* **Work order**
The lines you should transcribe are those from the one containing "Screen dimensions: 1031x764" to the end of the listing below, exactly, with pictures left out.

━━━ Data supplied ━━━

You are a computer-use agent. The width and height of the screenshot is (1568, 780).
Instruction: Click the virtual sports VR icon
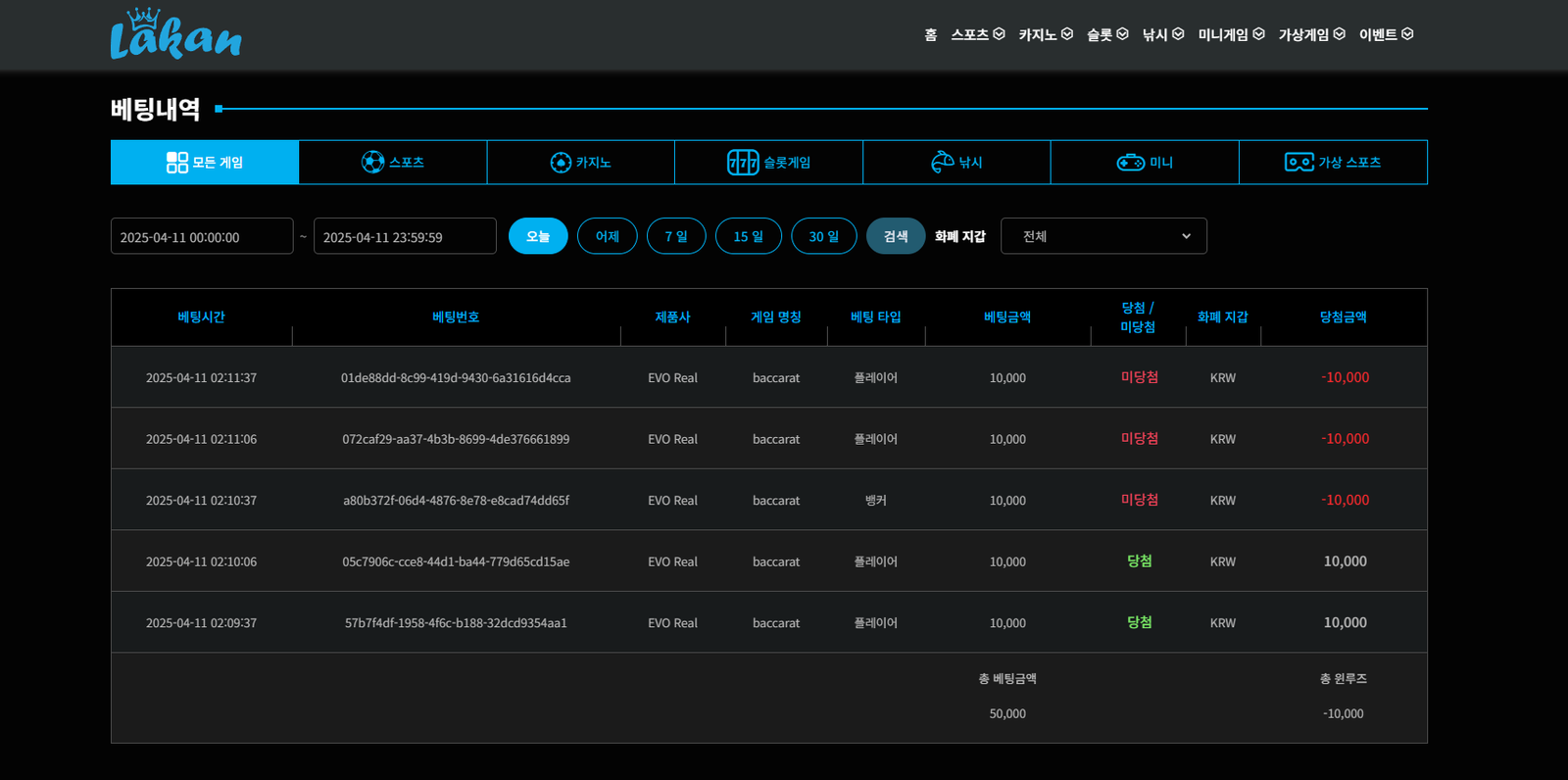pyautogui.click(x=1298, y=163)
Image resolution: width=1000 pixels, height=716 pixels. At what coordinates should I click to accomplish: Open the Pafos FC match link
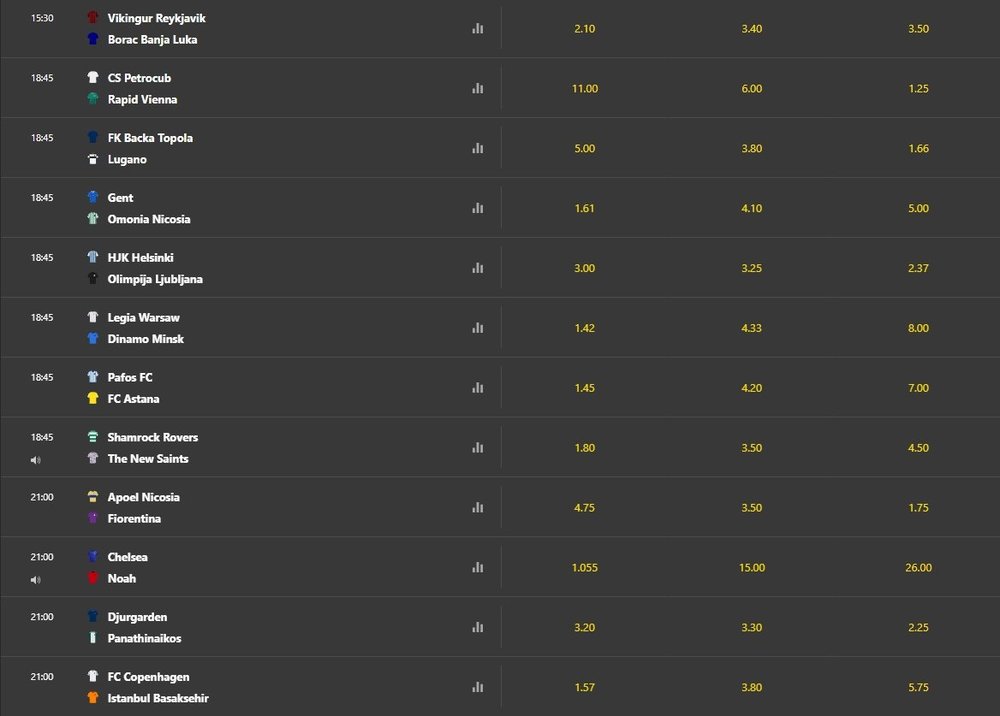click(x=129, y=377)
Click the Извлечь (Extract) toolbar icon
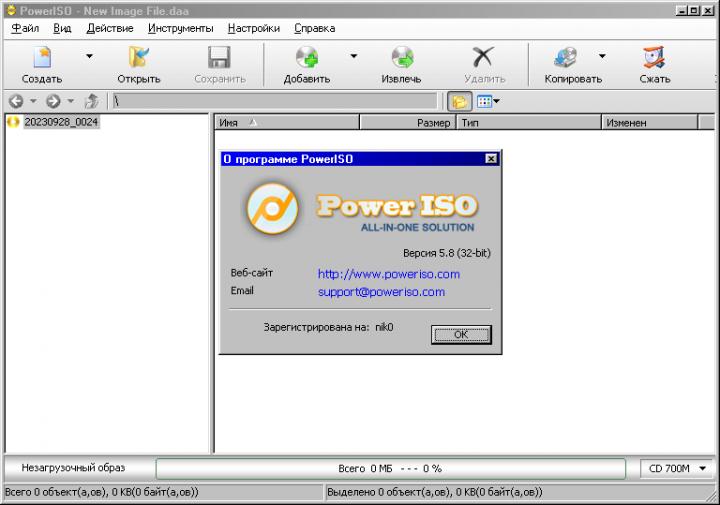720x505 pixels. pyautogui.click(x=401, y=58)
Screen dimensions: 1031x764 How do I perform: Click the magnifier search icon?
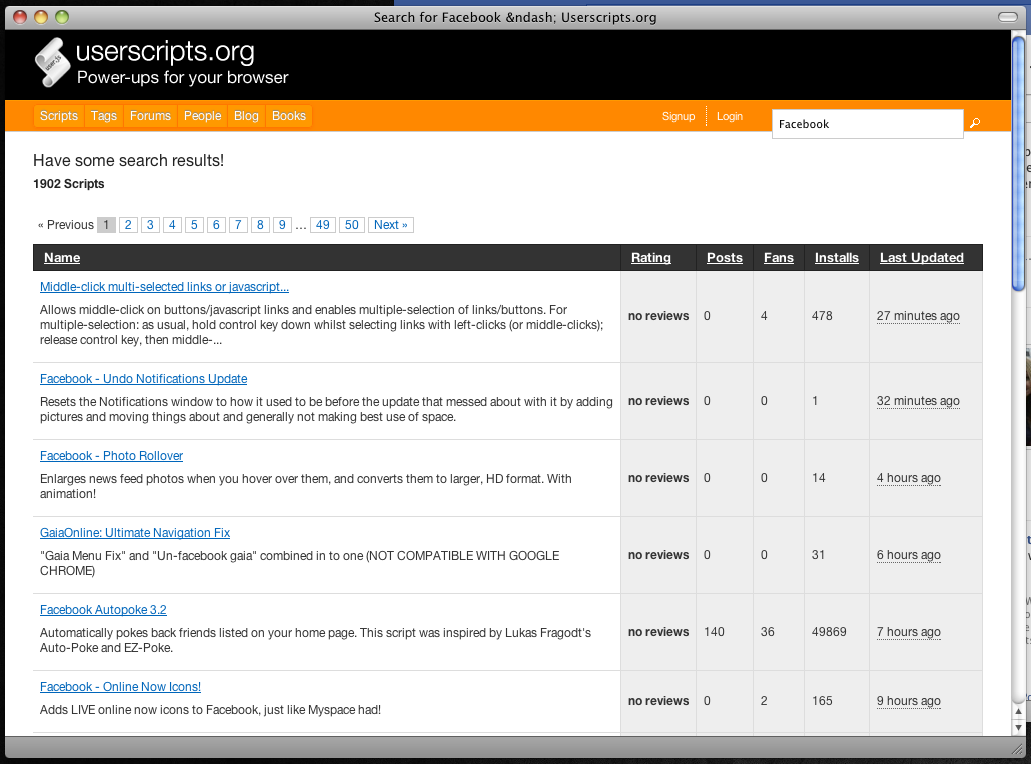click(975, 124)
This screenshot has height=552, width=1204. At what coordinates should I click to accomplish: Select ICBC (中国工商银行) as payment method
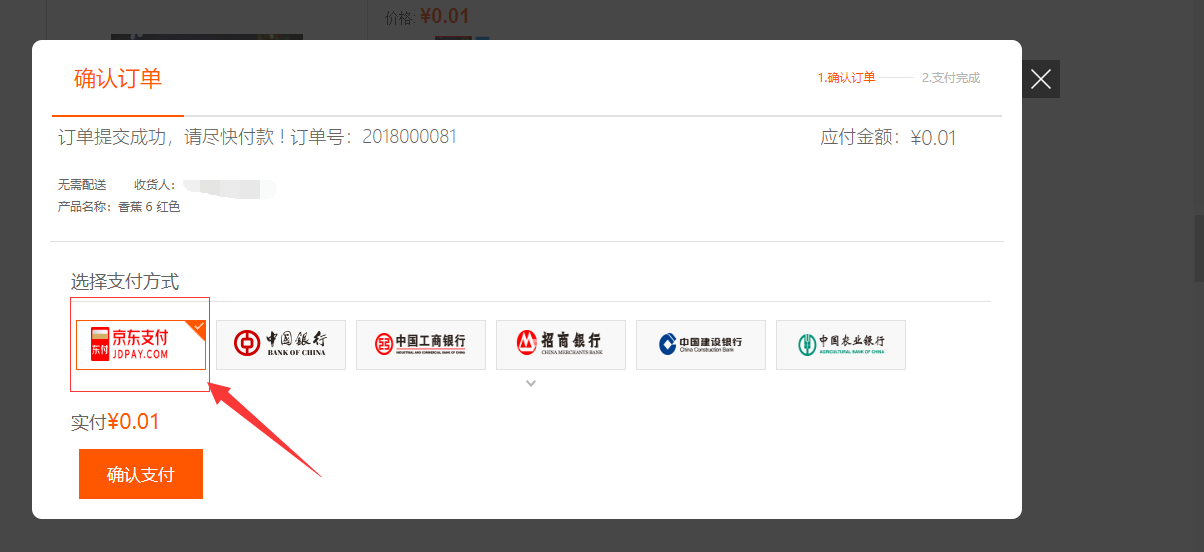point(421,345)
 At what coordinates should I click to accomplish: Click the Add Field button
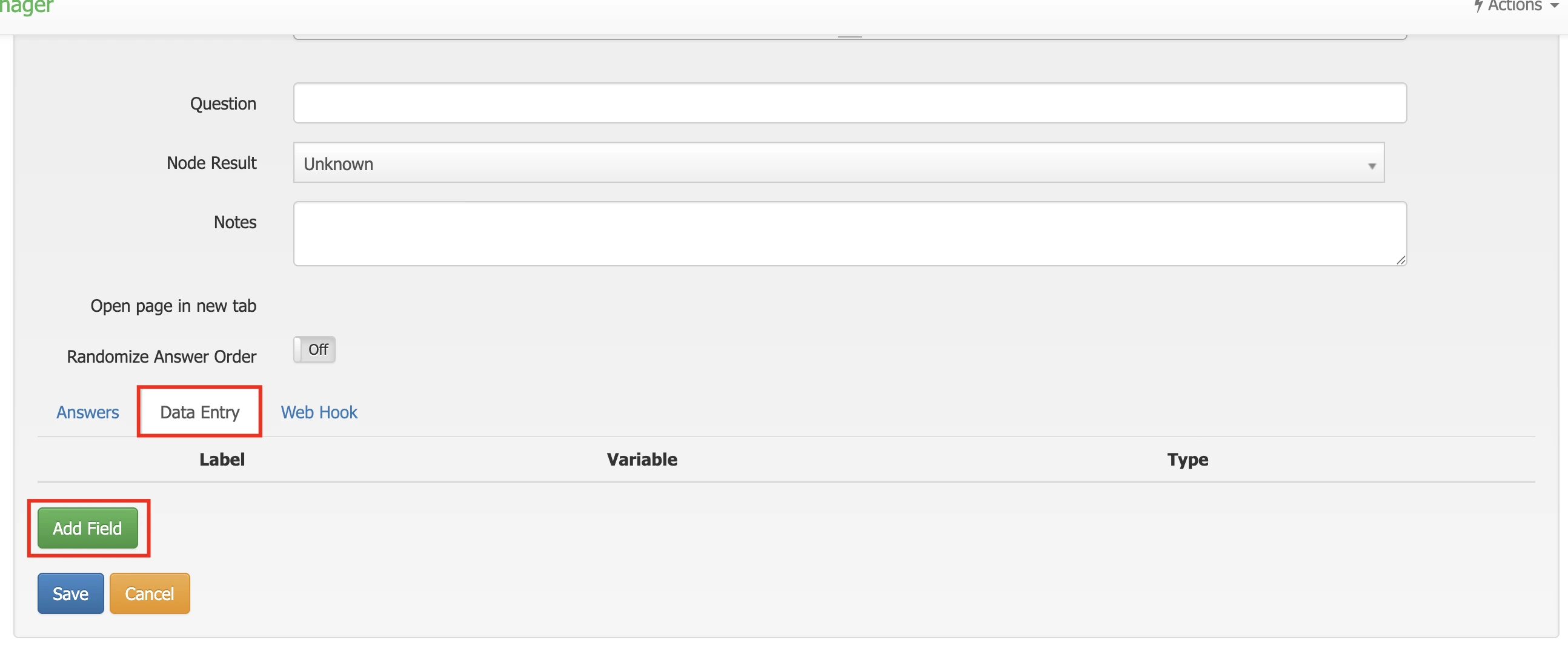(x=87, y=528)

━━━

* **Response**
Screen dimensions: 1031x764 How do I perform: Click the magnifier search icon?
click(975, 124)
This screenshot has height=552, width=1204. At what coordinates should I click to accomplish: Select ICBC (中国工商银行) as payment method
point(421,345)
 At what coordinates should I click to accomplish: Click the Add Field button
(x=87, y=528)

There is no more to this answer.